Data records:
========
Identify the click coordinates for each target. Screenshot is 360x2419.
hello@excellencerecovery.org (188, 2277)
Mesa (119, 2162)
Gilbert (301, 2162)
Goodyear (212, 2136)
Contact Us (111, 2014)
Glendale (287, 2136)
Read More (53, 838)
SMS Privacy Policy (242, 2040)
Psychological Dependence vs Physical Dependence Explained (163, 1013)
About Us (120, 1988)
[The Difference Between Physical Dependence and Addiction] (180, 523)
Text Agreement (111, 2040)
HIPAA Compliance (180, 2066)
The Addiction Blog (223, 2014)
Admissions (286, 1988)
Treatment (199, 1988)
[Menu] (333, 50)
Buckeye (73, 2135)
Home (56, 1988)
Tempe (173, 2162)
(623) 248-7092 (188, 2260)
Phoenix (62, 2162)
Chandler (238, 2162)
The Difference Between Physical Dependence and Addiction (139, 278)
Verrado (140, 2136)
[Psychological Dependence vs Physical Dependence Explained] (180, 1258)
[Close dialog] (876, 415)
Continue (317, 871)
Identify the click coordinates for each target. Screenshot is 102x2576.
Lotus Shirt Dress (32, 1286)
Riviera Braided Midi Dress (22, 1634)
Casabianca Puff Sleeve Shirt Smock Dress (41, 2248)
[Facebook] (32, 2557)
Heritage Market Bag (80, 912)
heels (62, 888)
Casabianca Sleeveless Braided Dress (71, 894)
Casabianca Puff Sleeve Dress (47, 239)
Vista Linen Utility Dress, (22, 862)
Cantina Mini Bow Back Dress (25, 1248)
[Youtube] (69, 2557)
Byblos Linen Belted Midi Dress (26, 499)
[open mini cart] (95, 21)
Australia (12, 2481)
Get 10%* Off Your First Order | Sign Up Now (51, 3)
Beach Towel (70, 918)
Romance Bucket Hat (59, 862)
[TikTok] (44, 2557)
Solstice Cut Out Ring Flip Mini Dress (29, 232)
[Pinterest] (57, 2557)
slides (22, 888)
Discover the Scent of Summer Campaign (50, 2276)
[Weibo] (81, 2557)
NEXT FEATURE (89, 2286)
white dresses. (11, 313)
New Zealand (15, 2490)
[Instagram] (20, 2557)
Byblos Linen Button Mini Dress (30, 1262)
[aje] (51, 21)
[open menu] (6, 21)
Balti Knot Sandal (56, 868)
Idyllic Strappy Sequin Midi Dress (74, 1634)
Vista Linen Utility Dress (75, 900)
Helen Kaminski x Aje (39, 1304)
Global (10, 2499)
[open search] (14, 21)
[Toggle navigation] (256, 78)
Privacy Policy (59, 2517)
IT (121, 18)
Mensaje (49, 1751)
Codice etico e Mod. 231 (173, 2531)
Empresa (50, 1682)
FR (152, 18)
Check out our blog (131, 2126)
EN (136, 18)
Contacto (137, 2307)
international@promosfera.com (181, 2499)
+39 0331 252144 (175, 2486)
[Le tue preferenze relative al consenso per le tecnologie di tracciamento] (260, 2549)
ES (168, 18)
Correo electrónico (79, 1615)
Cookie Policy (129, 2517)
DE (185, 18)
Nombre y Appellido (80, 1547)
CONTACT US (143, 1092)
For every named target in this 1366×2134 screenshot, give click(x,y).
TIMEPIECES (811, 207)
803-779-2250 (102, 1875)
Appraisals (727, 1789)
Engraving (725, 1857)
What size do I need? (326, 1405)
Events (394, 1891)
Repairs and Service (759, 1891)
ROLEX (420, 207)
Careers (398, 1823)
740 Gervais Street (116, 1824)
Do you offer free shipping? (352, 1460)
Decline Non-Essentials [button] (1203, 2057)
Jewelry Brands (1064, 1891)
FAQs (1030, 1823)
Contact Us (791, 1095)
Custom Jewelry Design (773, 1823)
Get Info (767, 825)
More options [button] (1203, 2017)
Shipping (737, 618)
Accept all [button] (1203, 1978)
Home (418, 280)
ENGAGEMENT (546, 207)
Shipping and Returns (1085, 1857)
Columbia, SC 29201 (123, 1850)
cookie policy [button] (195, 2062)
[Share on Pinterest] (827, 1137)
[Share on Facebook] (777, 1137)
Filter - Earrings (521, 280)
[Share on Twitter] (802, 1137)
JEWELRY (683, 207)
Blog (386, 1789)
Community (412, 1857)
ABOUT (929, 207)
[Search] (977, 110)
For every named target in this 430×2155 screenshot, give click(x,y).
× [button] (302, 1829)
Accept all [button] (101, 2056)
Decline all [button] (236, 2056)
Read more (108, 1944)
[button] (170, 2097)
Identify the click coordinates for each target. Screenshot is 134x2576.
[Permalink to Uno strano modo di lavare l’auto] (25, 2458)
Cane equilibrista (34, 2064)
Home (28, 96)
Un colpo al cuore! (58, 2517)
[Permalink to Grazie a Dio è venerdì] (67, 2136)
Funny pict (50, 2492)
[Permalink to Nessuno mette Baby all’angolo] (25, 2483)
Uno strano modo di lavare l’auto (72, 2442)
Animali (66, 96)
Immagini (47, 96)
========
▸ Goal of the exercise
Each record should come back exactly as written.

▸ Expected output
Identify the click coordinates for each target. Screenshot is 360x2419.
hello@excellencerecovery.org (188, 2277)
Mesa (119, 2162)
Gilbert (301, 2162)
Goodyear (212, 2136)
Contact Us (111, 2014)
Glendale (287, 2136)
Read More (53, 838)
SMS Privacy Policy (242, 2040)
Psychological Dependence vs Physical Dependence Explained (163, 1013)
About Us (120, 1988)
[The Difference Between Physical Dependence and Addiction] (180, 523)
Text Agreement (111, 2040)
HIPAA Compliance (180, 2066)
The Addiction Blog (223, 2014)
Admissions (286, 1988)
Treatment (199, 1988)
[Menu] (333, 50)
Buckeye (73, 2135)
Home (56, 1988)
Tempe (173, 2162)
(623) 248-7092 (188, 2260)
Phoenix (62, 2162)
Chandler (238, 2162)
The Difference Between Physical Dependence and Addiction (139, 278)
Verrado (140, 2136)
[Psychological Dependence vs Physical Dependence Explained] (180, 1258)
[Close dialog] (876, 415)
Continue (317, 871)
Identify the click coordinates for each target. Screenshot is 102x2576.
Lotus Shirt Dress (32, 1286)
Riviera Braided Midi Dress (22, 1634)
Casabianca Puff Sleeve Shirt Smock Dress (41, 2248)
[Facebook] (32, 2557)
Heritage Market Bag (80, 912)
heels (62, 888)
Casabianca Sleeveless Braided Dress (71, 894)
Casabianca Puff Sleeve Dress (47, 239)
Vista Linen Utility Dress, (22, 862)
Cantina Mini Bow Back Dress (25, 1248)
[Youtube] (69, 2557)
Byblos Linen Belted Midi Dress (26, 499)
[open mini cart] (95, 21)
Australia (12, 2481)
Get 10%* Off Your First Order | Sign Up Now (51, 3)
Beach Towel (70, 918)
Romance Bucket Hat (59, 862)
[TikTok] (44, 2557)
Solstice Cut Out Ring Flip Mini Dress (29, 232)
[Pinterest] (57, 2557)
slides (22, 888)
Discover the Scent of Summer Campaign (50, 2276)
[Weibo] (81, 2557)
NEXT FEATURE (89, 2286)
white dresses. (11, 313)
New Zealand (15, 2490)
[Instagram] (20, 2557)
Byblos Linen Button Mini Dress (30, 1262)
[aje] (51, 21)
[open menu] (6, 21)
Balti Knot Sandal (56, 868)
Idyllic Strappy Sequin Midi Dress (74, 1634)
Vista Linen Utility Dress (75, 900)
Helen Kaminski x Aje (39, 1304)
Global (10, 2499)
[open search] (14, 21)
[Toggle navigation] (256, 78)
Privacy Policy (59, 2517)
IT (121, 18)
Mensaje (49, 1751)
Codice etico e Mod. 231 (173, 2531)
Empresa (50, 1682)
FR (152, 18)
Check out our blog (131, 2126)
EN (136, 18)
Contacto (137, 2307)
international@promosfera.com (181, 2499)
+39 0331 252144 (175, 2486)
[Le tue preferenze relative al consenso per le tecnologie di tracciamento] (260, 2549)
ES (168, 18)
Correo electrónico (79, 1615)
Cookie Policy (129, 2517)
DE (185, 18)
Nombre y Appellido (80, 1547)
CONTACT US (143, 1092)
For every named target in this 1366×2134 screenshot, give click(x,y).
TIMEPIECES (811, 207)
803-779-2250 (102, 1875)
Appraisals (727, 1789)
Engraving (725, 1857)
What size do I need? (326, 1405)
Events (394, 1891)
Repairs and Service (759, 1891)
ROLEX (420, 207)
Careers (398, 1823)
740 Gervais Street (116, 1824)
Do you offer free shipping? (352, 1460)
Decline Non-Essentials [button] (1203, 2057)
Jewelry Brands (1064, 1891)
FAQs (1030, 1823)
Contact Us (791, 1095)
Custom Jewelry Design (773, 1823)
Get Info (767, 825)
More options [button] (1203, 2017)
Shipping (737, 618)
Accept all [button] (1203, 1978)
Home (418, 280)
ENGAGEMENT (546, 207)
Shipping and Returns (1085, 1857)
Columbia, SC 29201 (123, 1850)
cookie policy [button] (195, 2062)
[Share on Pinterest] (827, 1137)
[Share on Facebook] (777, 1137)
Filter - Earrings (521, 280)
[Share on Twitter] (802, 1137)
JEWELRY (683, 207)
Blog (386, 1789)
Community (412, 1857)
ABOUT (929, 207)
[Search] (977, 110)
For every named target in this 430×2155 screenshot, give click(x,y).
× [button] (302, 1829)
Accept all [button] (101, 2056)
Decline all [button] (236, 2056)
Read more (108, 1944)
[button] (170, 2097)
Identify the click coordinates for each target. Screenshot is 134x2576.
[Permalink to Uno strano modo di lavare l’auto] (25, 2458)
Cane equilibrista (34, 2064)
Home (28, 96)
Un colpo al cuore! (58, 2517)
[Permalink to Grazie a Dio è venerdì] (67, 2136)
Funny pict (50, 2492)
[Permalink to Nessuno mette Baby all’angolo] (25, 2483)
Uno strano modo di lavare l’auto (72, 2442)
Animali (66, 96)
Immagini (47, 96)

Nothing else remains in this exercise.